A primeira sequência
de A Fúria se passa, como informam as legendas, em 1977
numa praia do Oriente Médio, onde Peter Sandza (Kirk Douglas),
agente do governo americano, despede-se de seu filho adolescente, Robin
(Andrew Stevens), que está prestes a regressar aos EUA para desenvolver
seus poderes paranormais em uma escola especializada, sob os cuidados
do também agente e amigo da família Childress (John Cassavetes).
Um ataque de terroristas (árabes?, palestinos?) é responsável
pela morte dos frequentadores da praia, com Peter aparentemente sendo
uma das vítimas, enquanto Childress consegue retirar Robin do local.
A seguir vemos que o ataque não passou de uma farsa, coordenada
por Childress, para eliminar seu colega. Mas Peter sobrevive e foge ao
perceber a armadilha, não sem antes ferir Childress no braço
com um tiro de metralhadora. A ação se transfere para outra
praia, Chicago em 1978, onde duas jovens, uma delas Gillian (Amy Irving,
emblematicamente a sobrevivente do ataque final de Carrie, a Estranha),
passeiam, sendo seguidas pelo desengonçado Raymond (William Finley).

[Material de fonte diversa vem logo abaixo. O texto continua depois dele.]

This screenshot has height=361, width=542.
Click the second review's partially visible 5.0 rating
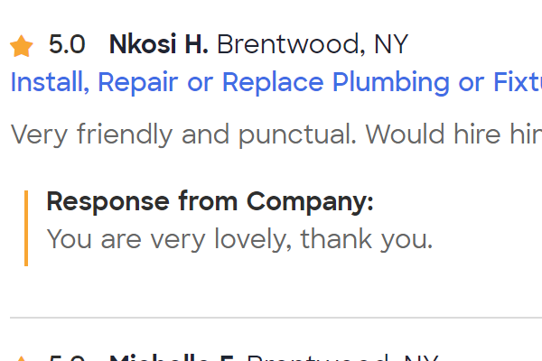67,358
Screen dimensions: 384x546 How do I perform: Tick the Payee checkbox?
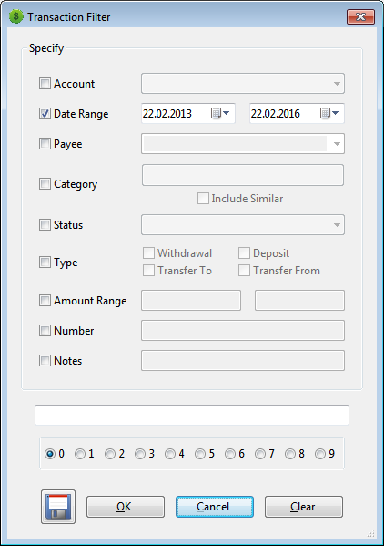coord(45,143)
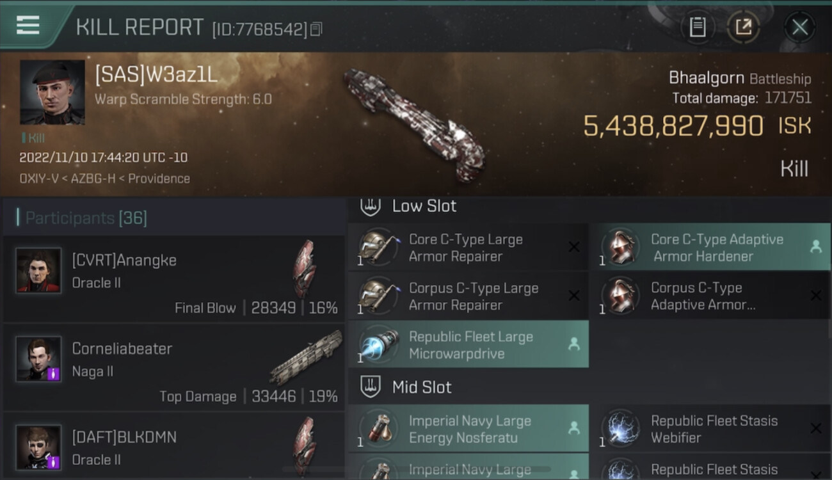Inspect the Bhaalgorn ship image
This screenshot has height=480, width=832.
pos(415,124)
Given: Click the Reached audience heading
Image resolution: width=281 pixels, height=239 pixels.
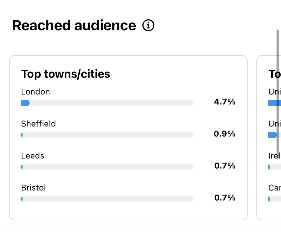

Este vai para um telefone público e se comunica com Peter, dizendo
ter encontrado uma moça telepata que o ajudaria a localizar seu
filho. Só que a ligação é interceptada por
Childress e seus homens, que descobrem Peter em um hotel e vão
até ele. Peter consegue fugir, enquanto Gillian começa a
descobrir seus poderes e ingressa em uma escola para paranormais. Peter,
em sua fuga e eterna busca, recebe a ajuda da antiga namorada Hester (Carrie
Snodgress), professora na escola de Gillian. Esta começa a desenvolver
uma ligação telepática com Robin, que descobrimos
haver passado anteriormente pela mesma escola, que é controlada
por Childress e utilizada como fornecedora de mão-de-obra paranormal
para um órgão secreto do governo americano.
Temos, então,
dois protagonistas de caracteristicas distintas, cujas trajetórias
irão se cruzar à medida que se desenvolve a ação.
Primeiro Peter, que se encaixa como uma figura emblemática na obra
de Brian De Palma, a do herói (ou anti-herói), que luta
solitário contra um mundo que lhe é totalmente adverso.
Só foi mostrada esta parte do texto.